### What is required
Copy out exactly the stretch of the listing below that begins at the line containing "The image size is (960, 627)." and ends at the line containing "Click Change DNS Type link under Host Records", and copy nothing outside it.

### Provided material
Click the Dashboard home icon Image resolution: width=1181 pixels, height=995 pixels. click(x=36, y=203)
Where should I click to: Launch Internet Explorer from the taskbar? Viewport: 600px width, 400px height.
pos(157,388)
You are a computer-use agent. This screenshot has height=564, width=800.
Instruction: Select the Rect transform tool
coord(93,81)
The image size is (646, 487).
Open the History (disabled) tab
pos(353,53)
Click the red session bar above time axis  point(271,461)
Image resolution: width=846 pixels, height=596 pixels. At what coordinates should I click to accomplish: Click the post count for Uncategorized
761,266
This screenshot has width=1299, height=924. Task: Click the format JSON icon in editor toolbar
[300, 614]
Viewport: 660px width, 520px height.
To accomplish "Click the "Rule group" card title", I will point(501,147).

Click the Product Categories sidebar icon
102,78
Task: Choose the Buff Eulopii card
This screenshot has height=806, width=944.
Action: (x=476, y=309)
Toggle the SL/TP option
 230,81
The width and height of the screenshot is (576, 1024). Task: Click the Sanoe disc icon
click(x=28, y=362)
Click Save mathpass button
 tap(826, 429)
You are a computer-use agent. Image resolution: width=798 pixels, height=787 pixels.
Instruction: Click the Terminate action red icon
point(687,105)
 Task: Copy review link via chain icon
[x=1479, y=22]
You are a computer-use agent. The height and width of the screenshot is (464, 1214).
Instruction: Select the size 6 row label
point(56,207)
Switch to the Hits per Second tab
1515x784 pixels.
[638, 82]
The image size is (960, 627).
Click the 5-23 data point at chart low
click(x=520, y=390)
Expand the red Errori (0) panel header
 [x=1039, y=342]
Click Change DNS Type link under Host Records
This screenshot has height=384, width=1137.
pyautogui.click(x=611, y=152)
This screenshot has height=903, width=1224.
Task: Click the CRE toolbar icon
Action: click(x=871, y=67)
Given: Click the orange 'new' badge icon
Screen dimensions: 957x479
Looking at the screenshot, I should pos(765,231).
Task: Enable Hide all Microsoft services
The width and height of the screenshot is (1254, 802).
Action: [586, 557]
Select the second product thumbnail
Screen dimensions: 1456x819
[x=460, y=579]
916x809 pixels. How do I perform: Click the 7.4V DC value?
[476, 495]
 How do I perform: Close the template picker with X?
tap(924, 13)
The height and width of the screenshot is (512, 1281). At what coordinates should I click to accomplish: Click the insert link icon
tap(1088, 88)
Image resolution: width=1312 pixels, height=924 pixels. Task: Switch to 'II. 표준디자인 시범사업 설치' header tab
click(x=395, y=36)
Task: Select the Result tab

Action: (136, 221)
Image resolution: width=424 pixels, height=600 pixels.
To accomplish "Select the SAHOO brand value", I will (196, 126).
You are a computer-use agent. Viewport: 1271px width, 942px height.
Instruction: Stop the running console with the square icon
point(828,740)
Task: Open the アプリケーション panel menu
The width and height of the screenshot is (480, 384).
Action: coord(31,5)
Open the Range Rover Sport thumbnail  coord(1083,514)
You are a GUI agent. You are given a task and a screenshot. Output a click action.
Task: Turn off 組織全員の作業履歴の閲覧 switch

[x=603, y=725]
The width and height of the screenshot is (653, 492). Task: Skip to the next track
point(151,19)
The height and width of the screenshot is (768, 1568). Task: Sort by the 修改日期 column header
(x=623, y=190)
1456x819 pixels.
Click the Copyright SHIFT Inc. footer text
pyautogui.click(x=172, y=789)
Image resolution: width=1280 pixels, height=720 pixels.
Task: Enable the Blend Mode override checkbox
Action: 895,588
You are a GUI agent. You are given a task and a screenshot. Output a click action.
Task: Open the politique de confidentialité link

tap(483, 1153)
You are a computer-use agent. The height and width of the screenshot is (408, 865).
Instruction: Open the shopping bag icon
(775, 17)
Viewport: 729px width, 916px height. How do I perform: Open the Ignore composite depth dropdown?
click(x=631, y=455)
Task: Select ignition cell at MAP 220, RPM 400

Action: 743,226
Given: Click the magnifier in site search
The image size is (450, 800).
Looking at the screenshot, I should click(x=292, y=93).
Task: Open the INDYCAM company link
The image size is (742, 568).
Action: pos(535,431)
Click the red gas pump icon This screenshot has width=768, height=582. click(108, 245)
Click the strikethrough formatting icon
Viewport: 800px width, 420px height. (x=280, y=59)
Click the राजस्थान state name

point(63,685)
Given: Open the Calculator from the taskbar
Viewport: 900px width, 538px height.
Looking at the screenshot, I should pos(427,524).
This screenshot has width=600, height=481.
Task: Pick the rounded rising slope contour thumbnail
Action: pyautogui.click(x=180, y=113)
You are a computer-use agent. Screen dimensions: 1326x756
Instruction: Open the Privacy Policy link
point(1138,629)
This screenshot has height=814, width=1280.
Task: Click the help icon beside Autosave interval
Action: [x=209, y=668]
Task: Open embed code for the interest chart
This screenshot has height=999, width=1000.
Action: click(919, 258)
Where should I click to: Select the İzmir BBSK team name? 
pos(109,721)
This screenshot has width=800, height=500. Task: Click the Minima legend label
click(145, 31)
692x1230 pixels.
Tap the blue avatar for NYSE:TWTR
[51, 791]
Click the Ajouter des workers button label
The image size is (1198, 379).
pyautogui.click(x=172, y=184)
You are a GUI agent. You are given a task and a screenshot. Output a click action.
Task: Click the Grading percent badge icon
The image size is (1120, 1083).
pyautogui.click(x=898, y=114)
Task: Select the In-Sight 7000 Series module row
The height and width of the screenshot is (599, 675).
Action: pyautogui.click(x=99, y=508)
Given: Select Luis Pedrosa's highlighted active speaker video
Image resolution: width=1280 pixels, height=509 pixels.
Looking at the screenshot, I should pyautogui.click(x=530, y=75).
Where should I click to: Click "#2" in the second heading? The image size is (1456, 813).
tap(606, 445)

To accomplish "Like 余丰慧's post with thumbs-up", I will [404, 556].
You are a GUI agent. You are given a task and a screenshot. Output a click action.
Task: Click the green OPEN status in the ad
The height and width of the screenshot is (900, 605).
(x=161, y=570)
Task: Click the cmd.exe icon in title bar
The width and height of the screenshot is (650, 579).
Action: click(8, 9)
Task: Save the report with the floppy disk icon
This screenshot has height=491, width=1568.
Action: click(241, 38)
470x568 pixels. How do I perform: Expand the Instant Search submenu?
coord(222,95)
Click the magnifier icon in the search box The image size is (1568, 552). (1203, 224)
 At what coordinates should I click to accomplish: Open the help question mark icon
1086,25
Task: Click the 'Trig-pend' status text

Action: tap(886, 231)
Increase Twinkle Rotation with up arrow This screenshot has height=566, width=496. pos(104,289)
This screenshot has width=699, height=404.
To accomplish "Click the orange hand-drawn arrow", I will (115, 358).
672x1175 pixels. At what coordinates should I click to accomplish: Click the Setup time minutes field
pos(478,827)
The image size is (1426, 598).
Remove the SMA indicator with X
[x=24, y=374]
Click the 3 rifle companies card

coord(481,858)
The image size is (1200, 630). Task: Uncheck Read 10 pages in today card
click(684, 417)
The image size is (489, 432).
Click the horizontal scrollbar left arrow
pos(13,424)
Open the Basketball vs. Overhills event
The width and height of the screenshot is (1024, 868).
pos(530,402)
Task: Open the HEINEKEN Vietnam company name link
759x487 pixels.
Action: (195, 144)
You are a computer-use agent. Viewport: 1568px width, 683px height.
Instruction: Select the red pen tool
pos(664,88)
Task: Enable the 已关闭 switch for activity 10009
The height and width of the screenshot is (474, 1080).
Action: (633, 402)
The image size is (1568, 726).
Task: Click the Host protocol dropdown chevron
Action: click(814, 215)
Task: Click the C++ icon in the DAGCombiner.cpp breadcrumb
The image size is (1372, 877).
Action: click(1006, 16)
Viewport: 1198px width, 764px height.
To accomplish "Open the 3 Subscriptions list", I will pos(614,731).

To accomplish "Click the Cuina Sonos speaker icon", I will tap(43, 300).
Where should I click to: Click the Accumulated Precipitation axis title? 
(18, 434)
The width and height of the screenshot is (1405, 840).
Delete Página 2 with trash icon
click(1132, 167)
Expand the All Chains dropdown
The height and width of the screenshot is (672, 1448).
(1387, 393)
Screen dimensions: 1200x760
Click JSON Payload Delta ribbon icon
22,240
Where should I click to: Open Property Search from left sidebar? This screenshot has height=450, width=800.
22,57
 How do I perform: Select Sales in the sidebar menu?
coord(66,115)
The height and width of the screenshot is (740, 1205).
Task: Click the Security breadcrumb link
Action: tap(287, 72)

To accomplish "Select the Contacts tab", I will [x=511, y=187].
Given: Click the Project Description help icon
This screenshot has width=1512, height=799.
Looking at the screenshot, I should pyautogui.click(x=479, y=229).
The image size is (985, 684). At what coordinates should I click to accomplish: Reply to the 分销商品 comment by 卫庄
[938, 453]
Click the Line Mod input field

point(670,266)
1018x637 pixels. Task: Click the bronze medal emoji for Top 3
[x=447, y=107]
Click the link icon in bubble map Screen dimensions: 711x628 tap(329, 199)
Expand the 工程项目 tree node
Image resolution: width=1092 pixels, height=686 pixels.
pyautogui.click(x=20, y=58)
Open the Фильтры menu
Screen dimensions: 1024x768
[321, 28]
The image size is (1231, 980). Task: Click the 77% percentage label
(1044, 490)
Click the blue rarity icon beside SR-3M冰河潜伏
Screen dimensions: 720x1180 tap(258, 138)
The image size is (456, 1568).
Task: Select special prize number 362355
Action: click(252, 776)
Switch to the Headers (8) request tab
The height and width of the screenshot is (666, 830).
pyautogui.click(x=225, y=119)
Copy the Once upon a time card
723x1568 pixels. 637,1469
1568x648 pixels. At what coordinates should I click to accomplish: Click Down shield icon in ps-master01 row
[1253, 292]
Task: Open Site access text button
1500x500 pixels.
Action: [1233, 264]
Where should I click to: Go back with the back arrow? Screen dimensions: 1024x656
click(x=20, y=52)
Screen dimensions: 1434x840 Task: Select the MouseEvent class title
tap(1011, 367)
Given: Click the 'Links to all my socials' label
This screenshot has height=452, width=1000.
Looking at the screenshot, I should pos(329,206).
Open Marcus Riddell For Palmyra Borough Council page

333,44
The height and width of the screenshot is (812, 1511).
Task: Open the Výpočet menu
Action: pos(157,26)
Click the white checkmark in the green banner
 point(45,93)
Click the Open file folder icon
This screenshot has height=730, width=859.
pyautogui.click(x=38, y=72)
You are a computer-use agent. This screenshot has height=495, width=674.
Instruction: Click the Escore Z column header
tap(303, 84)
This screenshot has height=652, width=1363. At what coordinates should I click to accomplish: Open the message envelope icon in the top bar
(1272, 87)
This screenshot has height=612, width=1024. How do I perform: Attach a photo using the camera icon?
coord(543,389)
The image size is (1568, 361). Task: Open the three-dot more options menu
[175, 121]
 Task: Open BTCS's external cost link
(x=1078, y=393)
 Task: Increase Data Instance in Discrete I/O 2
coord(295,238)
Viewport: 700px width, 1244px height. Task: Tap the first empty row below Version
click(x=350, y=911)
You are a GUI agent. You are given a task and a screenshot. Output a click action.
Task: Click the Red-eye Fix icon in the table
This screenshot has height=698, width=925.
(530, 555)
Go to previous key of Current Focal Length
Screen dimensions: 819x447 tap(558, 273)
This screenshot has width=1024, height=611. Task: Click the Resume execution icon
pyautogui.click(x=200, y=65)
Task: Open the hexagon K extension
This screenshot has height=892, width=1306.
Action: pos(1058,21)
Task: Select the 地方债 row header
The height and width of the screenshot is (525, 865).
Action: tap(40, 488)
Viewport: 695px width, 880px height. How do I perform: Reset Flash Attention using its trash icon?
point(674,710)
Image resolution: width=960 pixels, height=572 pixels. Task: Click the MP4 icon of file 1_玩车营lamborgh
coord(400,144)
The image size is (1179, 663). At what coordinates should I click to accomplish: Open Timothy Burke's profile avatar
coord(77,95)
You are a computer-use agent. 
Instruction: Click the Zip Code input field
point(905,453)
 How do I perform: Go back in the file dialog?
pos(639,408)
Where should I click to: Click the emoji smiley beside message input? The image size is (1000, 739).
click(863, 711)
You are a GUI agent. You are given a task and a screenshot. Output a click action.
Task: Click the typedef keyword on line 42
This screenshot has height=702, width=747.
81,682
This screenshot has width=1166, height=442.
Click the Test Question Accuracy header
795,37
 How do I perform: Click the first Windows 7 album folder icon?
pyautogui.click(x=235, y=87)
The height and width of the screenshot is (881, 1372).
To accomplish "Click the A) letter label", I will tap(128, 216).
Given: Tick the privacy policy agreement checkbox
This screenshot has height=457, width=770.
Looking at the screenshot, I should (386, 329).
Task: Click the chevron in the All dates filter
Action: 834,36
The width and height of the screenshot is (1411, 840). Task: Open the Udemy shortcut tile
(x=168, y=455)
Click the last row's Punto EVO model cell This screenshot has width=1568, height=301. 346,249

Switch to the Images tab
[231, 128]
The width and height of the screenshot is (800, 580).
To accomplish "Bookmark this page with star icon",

### Written reply
The image size is (960, 627).
Click the 5-23 data point at chart low
click(x=520, y=390)
Expand the red Errori (0) panel header
 [x=1039, y=342]
Click Change DNS Type link under Host Records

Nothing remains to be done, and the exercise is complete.